Digital Marketing is a key module in a much bigger programme: the Digital Pilot’s Licence (DPL).  The latter can perhaps best be thought of as an updating of, or indeed a potential replacement for, the European Computer Driving Licence.  It has five modules, including data and even climate, and is a global first in many respects. Developed in Scotland and supported by SDS and the DataLab, the DPL is based on the simple premise that such qualifications should not be sedentary beasts, unchanging from year to year.  Instead, to keep up with the burgeoning world of technology, the modules in the DPL will be updated constantly, with practitioner-led content aligned to both the professional and academic worlds.  A focus on business and a willingness constantly to question both the goals and the means by which they are achieved, underpins the entire enterprise. By doing so, it’s hoped that the DPL will be future proofed by constant, practical updating and influenced by the potential end-users of the qualification. Perhaps equally importantly, the DPL is also a channel for those who wish to become an Online Marketing Certified Professional by passing the OMCA exam – the global standard for the digital marketing industry. 

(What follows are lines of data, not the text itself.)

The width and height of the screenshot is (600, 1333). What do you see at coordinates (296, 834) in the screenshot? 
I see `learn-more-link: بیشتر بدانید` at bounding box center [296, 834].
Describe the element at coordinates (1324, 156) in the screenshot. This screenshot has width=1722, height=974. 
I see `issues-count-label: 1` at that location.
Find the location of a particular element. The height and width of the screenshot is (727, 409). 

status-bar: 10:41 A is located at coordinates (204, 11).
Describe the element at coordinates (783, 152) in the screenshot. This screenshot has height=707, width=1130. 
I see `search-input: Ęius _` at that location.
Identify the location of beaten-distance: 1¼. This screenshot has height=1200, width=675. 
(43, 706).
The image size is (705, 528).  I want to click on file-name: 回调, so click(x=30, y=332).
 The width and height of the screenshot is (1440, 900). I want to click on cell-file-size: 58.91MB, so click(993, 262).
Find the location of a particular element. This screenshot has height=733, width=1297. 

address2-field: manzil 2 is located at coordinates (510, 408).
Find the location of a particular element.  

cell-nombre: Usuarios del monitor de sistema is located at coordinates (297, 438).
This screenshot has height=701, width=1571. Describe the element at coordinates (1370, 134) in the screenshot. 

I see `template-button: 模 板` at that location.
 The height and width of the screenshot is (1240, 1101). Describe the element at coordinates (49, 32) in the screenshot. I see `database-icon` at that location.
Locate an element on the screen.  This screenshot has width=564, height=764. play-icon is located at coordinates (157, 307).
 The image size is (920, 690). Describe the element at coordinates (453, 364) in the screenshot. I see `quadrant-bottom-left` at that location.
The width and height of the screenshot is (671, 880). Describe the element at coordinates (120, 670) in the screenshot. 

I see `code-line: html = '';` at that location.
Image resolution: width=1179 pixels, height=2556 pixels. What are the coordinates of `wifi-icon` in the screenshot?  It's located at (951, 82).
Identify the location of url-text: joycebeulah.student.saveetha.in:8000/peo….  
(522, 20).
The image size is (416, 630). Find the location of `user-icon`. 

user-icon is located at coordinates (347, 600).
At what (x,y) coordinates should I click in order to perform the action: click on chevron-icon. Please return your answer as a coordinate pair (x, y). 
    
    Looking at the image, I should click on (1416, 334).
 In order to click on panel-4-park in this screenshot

The DPL is currently being credit-rated by the Scottish Qualifications Authority, with one of the objectives being to see how it might fit into a wider programme of work-related qualifications. This is a reflection of the centrality of digital in every area of business; a process that will only accelerate as the destructive/constructive forces unleashed by the global coronavirus pandemic create change in virtually every area of the economy. Alex Clyne of Jump Digital (the company that has developed the DPL), believes that in the future every moderate-sized company will have to have a CDO, while even SMEs will have to get on board with the application of digital technology and digital marketing to make their businesses smarter. 

Now you might be wondering why we’re giving this particular programme space on the Be-IT’s news pages. The reason is simple: we are delighted that Be-IT was one of the principal companies involved in testing the content of the course as it was being developed and, we are told, our feedback (as a company with unique insights across every area of digital employment) was central to the ongoing development and refinement of the course. A number of my colleagues worked through several iterations of the course and all have reported back to say how much they enjoyed it and how useful it is has been for them, not just in their daily work but also in terms of their overall career development and knowledge. We currently have two members of our team still working on the final stages the programme. We wish Edinburgh Business School every success with this new venture and can see just how valuable it might be in helping transform Scotland into a digital-led economy.